I am switching from Tresiba to Omnipod in a couple days. Meeting with my endo and wanted to get ahead of the dosing.
If I am taking 16 Units of Tresiba do you merely divide my 24 and reduce by 20% to get your basals?
I am assuming you start with one basal before you make schedule?
Before Tresiba I was on Lantus 22-24 units. Does anyone have a conversion chart the doctor uses?
Would I be better using my Lantus or Tresiba dosing?
This is a conservative and safe starting point. You will make many adjustments to find a reliable and repeatable basal profile. Be aware that you will not be arriving at the perfect basal profile and dose for you. Once you get into the right glucose “neighborhood” then you’ll be able to make smaller nudges with insulin and glucose to guide your glucose levels. Things change – it’s the nature of any glucose metabolism, including one with diabetes.
Keep notes, check your blood glucose often, try to eat some consistent meals. Repeating meals is helpful.
Will you be using a continuous glucose monitor? They are a big help when setting up a new regimen like you’re doing.
@Terry4 has great advise; keep records and adjust as you go.
I have five basal rates set up in my PDM (Omnipod Personal Diabetes Manager) which help to keep my basal rate flat throughout the 24 hour day. You’ll have a lot more to setup, such as your insulin to carb ratio (which can vary throughout the day), insulin duration, … your endo or Omnipod trainer will help you set all of this up, using your past glucose/insulin history.
One great resource, in addition to TuDiabetes, is Pumping Insulin by John Walsh.
My son started pumping with OmniPod about 11 years ago. I’m pretty sure his basal started as you suggest. His current basal program is also pretty flat at the moment.
When he first started pumping, we had to make a lot of adjustments to his basal program. I suspect growth played a big part in this need - he required much more insulin leading up to bedtime and shortly after going to bed, for example.
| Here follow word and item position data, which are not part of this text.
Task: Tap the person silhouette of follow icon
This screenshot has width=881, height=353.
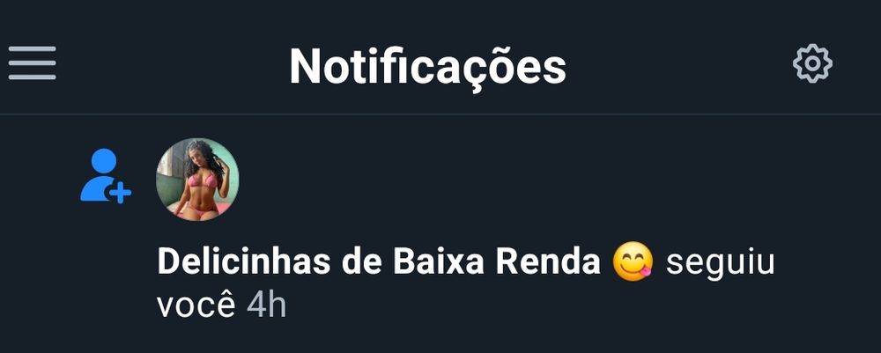Action: point(100,174)
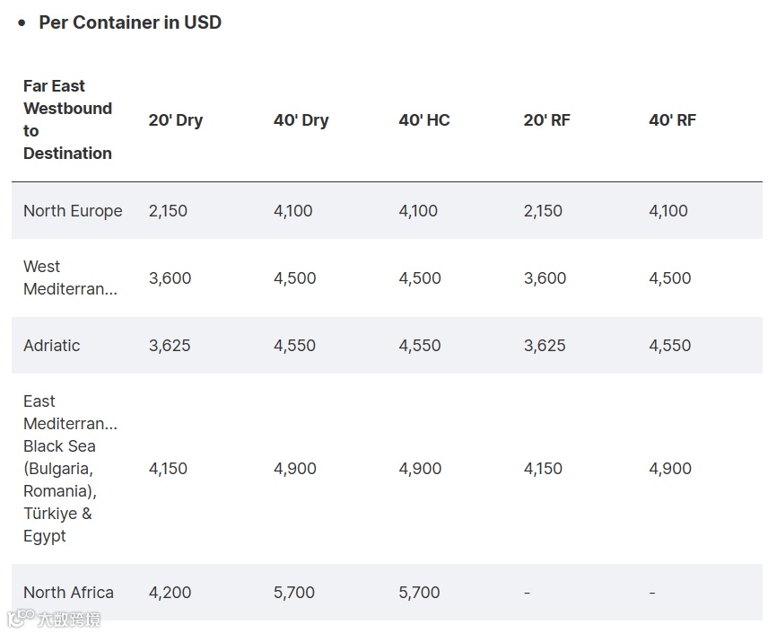Click the 40' RF column header
The image size is (768, 634).
coord(673,120)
He was four, though, so everything was much more precarious by comparison to what his needs are now.
Good luck! Report back and let us know how it goes!!
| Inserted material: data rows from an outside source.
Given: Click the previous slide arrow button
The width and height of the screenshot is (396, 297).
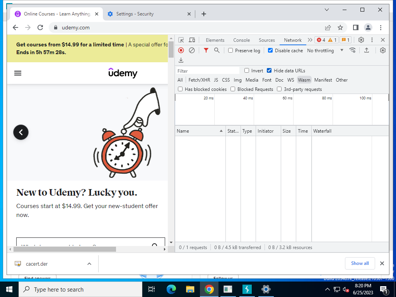Looking at the screenshot, I should point(21,132).
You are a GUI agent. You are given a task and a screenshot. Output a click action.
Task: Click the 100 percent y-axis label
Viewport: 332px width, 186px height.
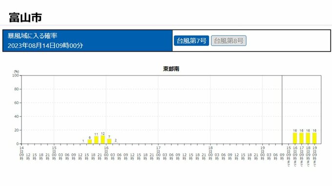click(x=16, y=75)
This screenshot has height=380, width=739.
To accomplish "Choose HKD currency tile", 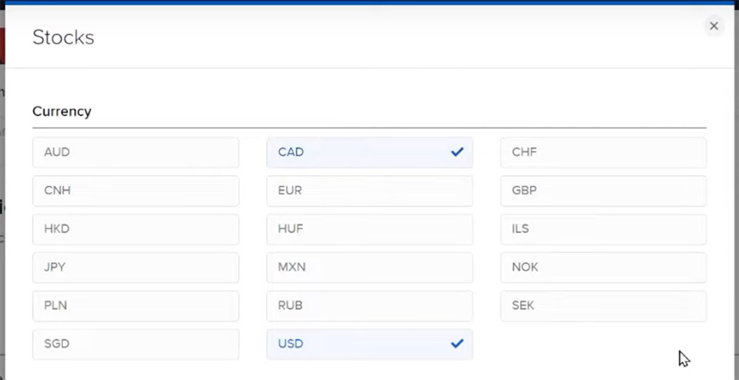I will tap(136, 229).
I just switched to an omnipod a couple weeks ago from mdf. Right now I have two profiles 0.50 from 12am to 6am and 0.65 throughout the rest of the day.
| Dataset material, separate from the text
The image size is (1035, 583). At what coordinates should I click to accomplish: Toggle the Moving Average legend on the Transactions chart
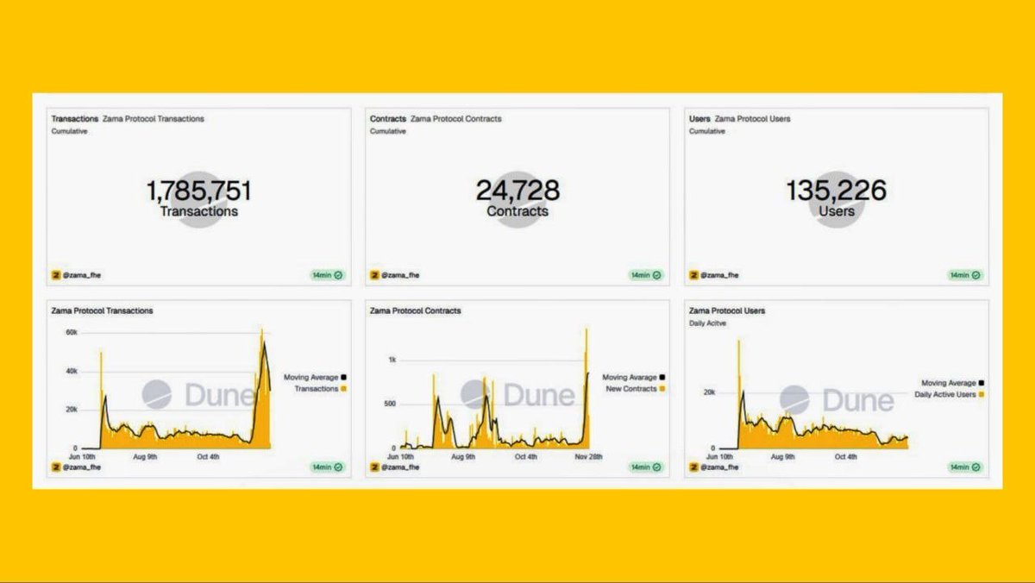312,378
I am noticing a jump of about 80 points from 2am to 5am. Assuming this is dawn phenomenon.
If my ISF is 40 do I adjust a block between 12-3am to be equal to 2 whole units to counteract the DP?
I also tend to spike 40 points upon waking up. Any suggestions around this? It has been frustrating trying to basal test as I seem to get different results depending where the pod is.
Are adjustments usually recommended in .10 increments? I am on a dexcom which helps.